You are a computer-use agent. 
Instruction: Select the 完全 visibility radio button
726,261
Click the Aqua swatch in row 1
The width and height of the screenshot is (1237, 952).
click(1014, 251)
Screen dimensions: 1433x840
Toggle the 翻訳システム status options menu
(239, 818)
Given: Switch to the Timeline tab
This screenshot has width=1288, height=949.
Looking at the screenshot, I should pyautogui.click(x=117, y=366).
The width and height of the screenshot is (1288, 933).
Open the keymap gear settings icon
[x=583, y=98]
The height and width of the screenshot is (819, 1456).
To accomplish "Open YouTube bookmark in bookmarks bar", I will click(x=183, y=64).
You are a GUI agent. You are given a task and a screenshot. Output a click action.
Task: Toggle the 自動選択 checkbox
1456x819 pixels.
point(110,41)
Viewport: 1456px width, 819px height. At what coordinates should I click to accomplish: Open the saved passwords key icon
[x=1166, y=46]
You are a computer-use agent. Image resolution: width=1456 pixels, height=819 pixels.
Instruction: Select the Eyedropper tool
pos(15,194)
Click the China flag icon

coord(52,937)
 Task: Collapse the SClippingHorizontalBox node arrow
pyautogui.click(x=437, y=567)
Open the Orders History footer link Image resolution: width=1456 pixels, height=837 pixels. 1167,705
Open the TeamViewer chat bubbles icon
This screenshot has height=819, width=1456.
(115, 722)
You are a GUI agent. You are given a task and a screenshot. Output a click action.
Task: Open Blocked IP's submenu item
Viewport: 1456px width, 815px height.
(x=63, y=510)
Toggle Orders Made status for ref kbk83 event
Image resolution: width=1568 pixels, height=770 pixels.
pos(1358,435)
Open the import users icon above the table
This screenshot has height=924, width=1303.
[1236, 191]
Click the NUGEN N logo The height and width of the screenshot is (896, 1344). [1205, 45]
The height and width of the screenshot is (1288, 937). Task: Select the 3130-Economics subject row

• **Work instructions**:
Write all the entries out again exactly as they are.

• **Answer to this exercise**:
You are a computer-use agent. 
Instruction: Select the 完全 visibility radio button
726,261
Click the Aqua swatch in row 1
The width and height of the screenshot is (1237, 952).
click(1014, 251)
Screen dimensions: 1433x840
Toggle the 翻訳システム status options menu
(239, 818)
Given: Switch to the Timeline tab
This screenshot has width=1288, height=949.
Looking at the screenshot, I should pyautogui.click(x=117, y=366).
The width and height of the screenshot is (1288, 933).
Open the keymap gear settings icon
[x=583, y=98]
The height and width of the screenshot is (819, 1456).
To accomplish "Open YouTube bookmark in bookmarks bar", I will click(x=183, y=64).
You are a GUI agent. You are given a task and a screenshot. Output a click action.
Task: Toggle the 自動選択 checkbox
1456x819 pixels.
point(110,41)
Viewport: 1456px width, 819px height. At what coordinates should I click to accomplish: Open the saved passwords key icon
[x=1166, y=46]
You are a computer-use agent. Image resolution: width=1456 pixels, height=819 pixels.
Instruction: Select the Eyedropper tool
pos(15,194)
Click the China flag icon

coord(52,937)
 Task: Collapse the SClippingHorizontalBox node arrow
pyautogui.click(x=437, y=567)
Open the Orders History footer link Image resolution: width=1456 pixels, height=837 pixels. 1167,705
Open the TeamViewer chat bubbles icon
This screenshot has height=819, width=1456.
(115, 722)
You are a GUI agent. You are given a task and a screenshot. Output a click action.
Task: Open Blocked IP's submenu item
Viewport: 1456px width, 815px height.
(x=63, y=510)
Toggle Orders Made status for ref kbk83 event
Image resolution: width=1568 pixels, height=770 pixels.
pos(1358,435)
Open the import users icon above the table
This screenshot has height=924, width=1303.
[1236, 191]
Click the NUGEN N logo The height and width of the screenshot is (896, 1344). [1205, 45]
The height and width of the screenshot is (1288, 937). Task: Select the 3130-Economics subject row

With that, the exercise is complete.